La nouvelle loi européenne devrait donc faciliter le travail de ce type de sites de signalement. D’autant que, si le DSA s’applique pour l’instant aux très grandes plateformes, il devrait être généralisé l’année prochaine à toutes les autres. Le DSA va ainsi obliger à mesurer les risques pesant sur les utilisateurs (contenus illicites, atteinte à la liberté d’expression, atteinte aux processus électoraux, atteinte au bien-être physique et mental, etc.), et à prendre des mesures pour les atténuer. Elles sont donc amenées à créer un poste chargé de la conformité à ces règles européennes, à rendre plus transparents leurs outils de recommandation publicitaire, à partager les données collectées avec les autorités européennes, mais aussi à mettre en place un outil visible de signalement des contenus illicites ou dangereux et à traiter ces signalements.

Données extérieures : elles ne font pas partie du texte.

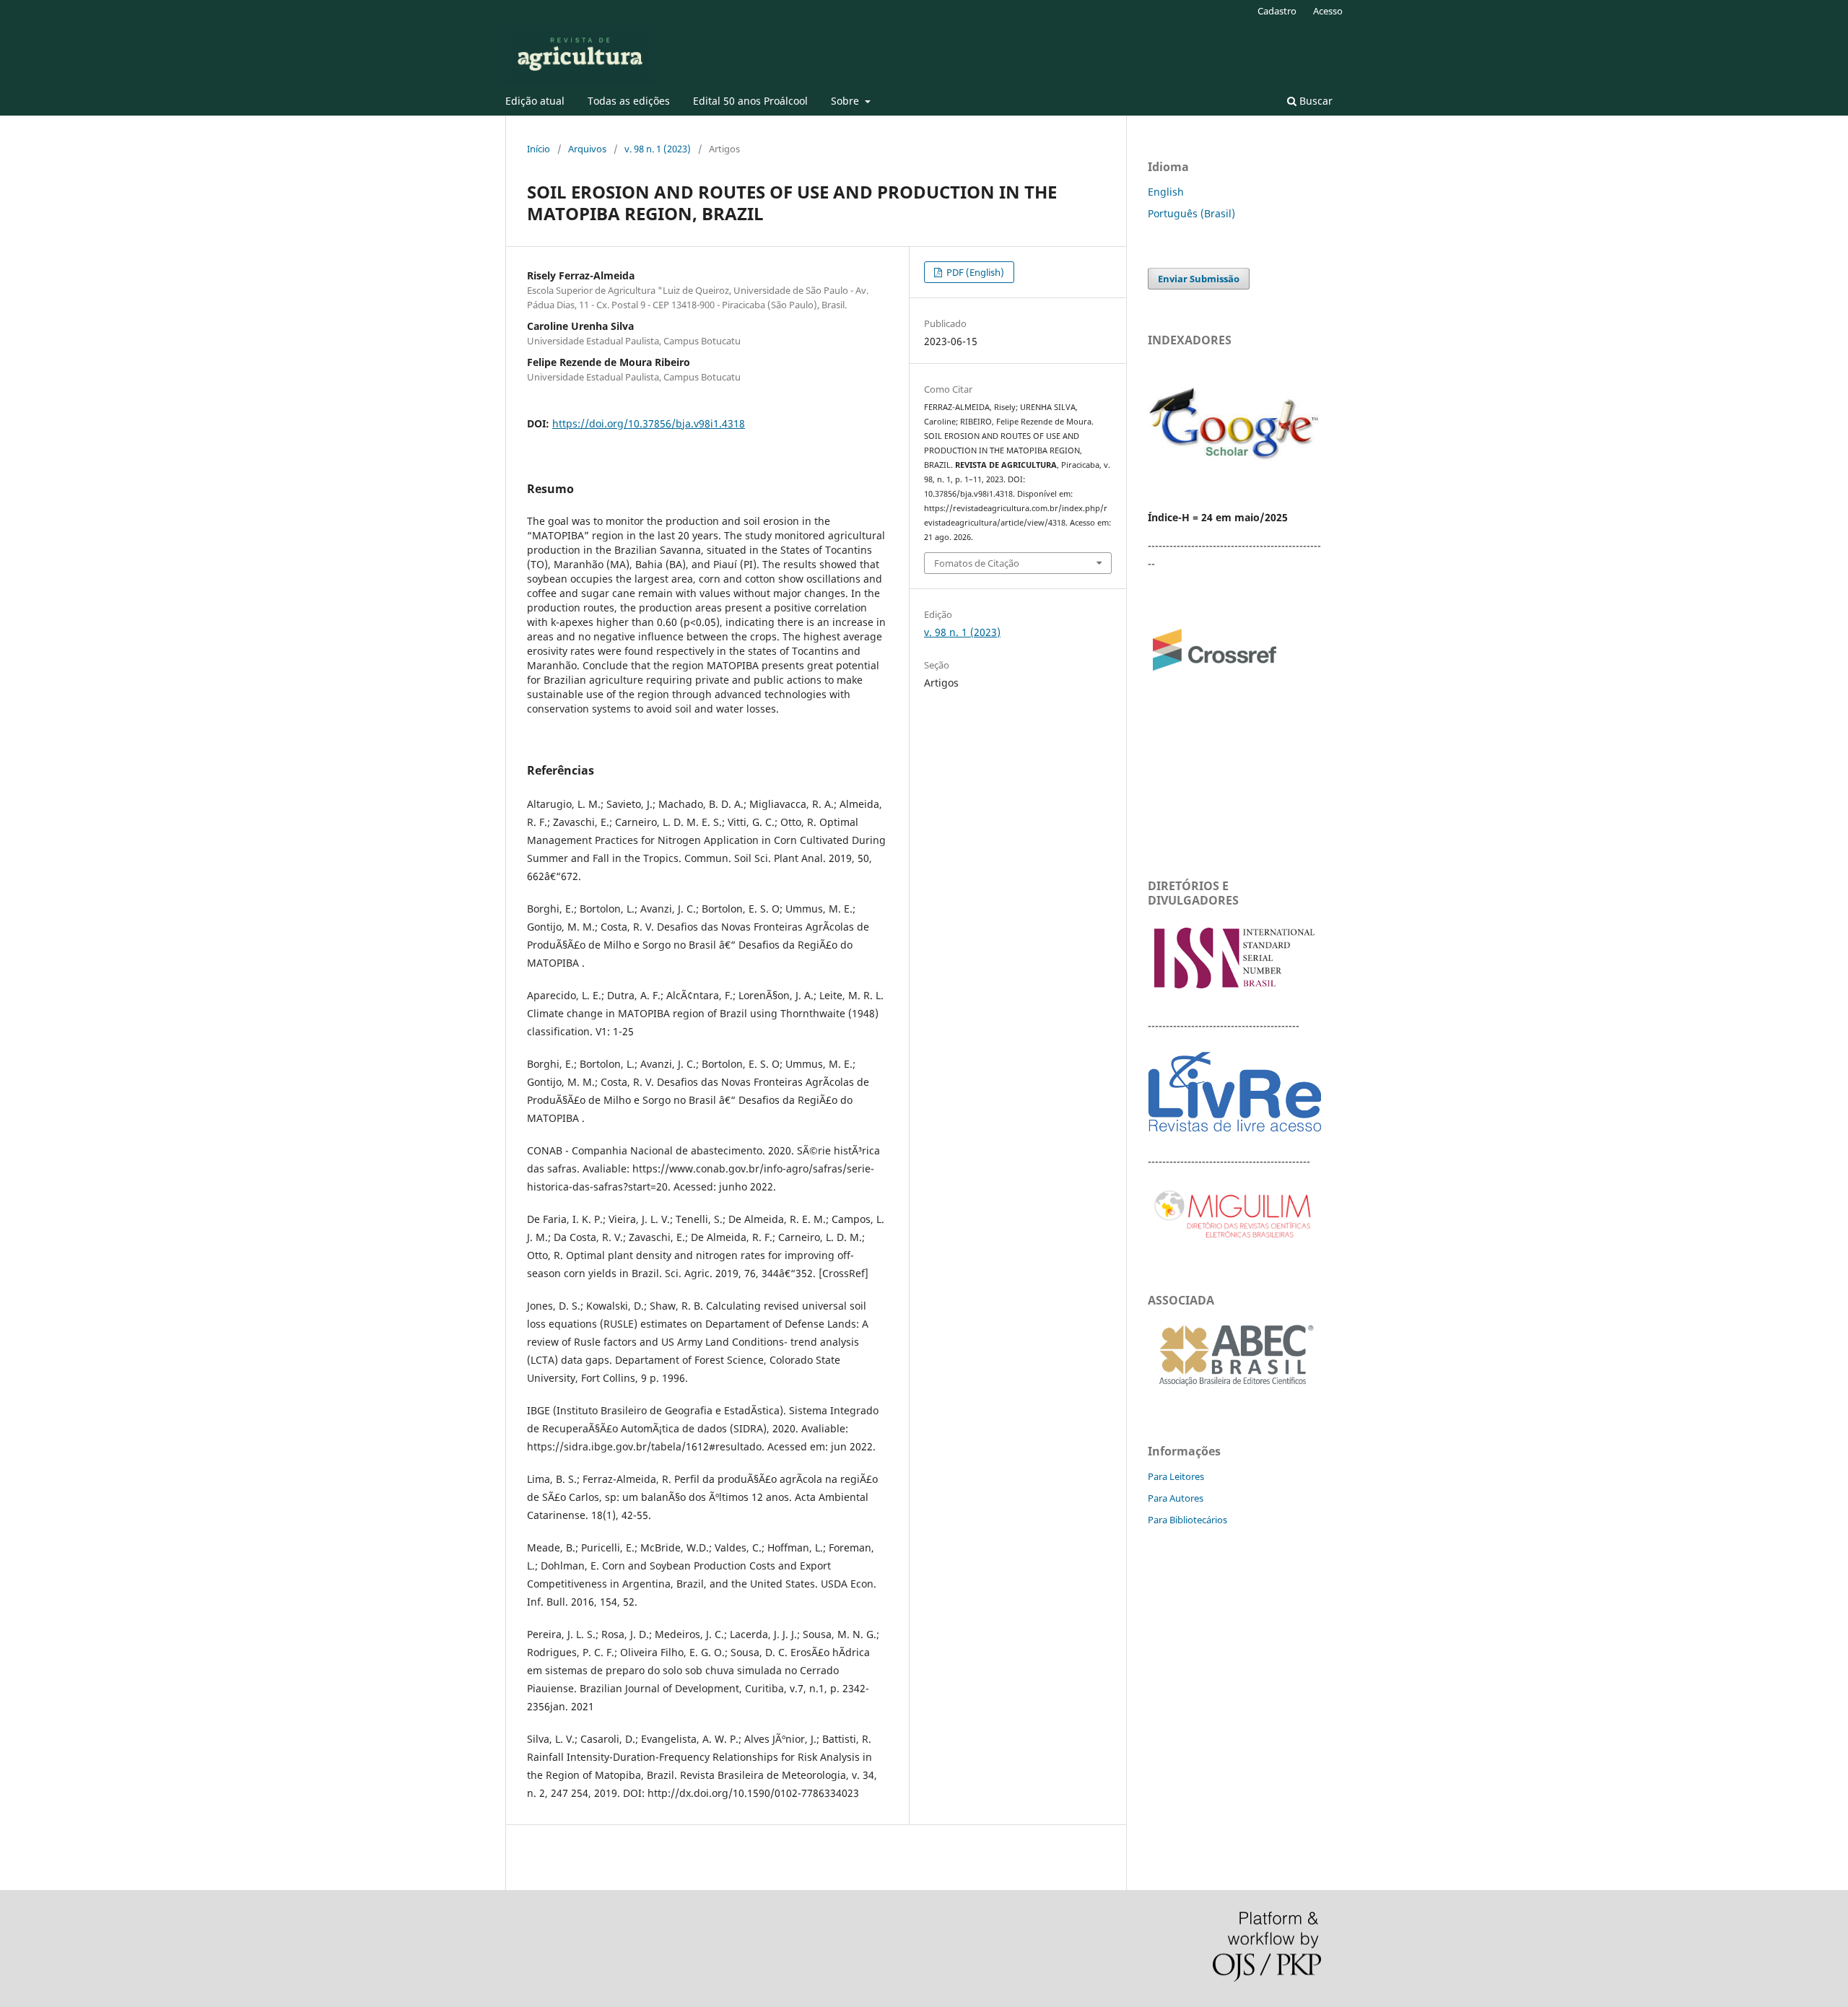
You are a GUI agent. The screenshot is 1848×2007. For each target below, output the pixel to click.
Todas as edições (629, 101)
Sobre (846, 101)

Les plateformes se mettent en conformité
Autant de règles qui vont bousculer les activités des géants du net. Meta, la maison-mère de Facebook et Instagram, a ainsi déclaré par la voix de Nick Clegg, son président des affaires publiques, qu’elle avait dû créer 1000 postes pour pouvoir se mettre en conformité avec la loi européenne. Plusieurs mesures ont déjà été mises en place par la firme américaine, telles que l’arrêt pour les 13-17 ans des publicités ciblées en fonction de leurs activités, ou encore la mise en place d’une librairie des contenus pour faciliter le travail des chercheurs. Meta met également en place des flux chronologiques des Stories et Reels sur ses plateformes pour éviter les recommandations ciblées.
Google a également annoncé des mesures pour améliorer la transparence de ses publicités et permettre aux chercheurs d’accéder à ses données. De son côté, X, l’ancien Twitter, met plus de temps à se conformer à la nouvelle règle européenne. "Nous travaillons dur dessus", a néanmoins affirmé Elon Musk, propriétaire du réseau social, en réponse au message de Thierry Breton. Depuis l’arrivée d’Elon Musk à sa tête, l’ex-firme à l’oiseau bleu a néanmoins adopté des politiques qui semblent aller à rebours de la loi européenne. Il a notamment taillé dans ses effectifs chargés de la modération et prévoit de retirer la fonctionnalité permettant de bloquer certains messages.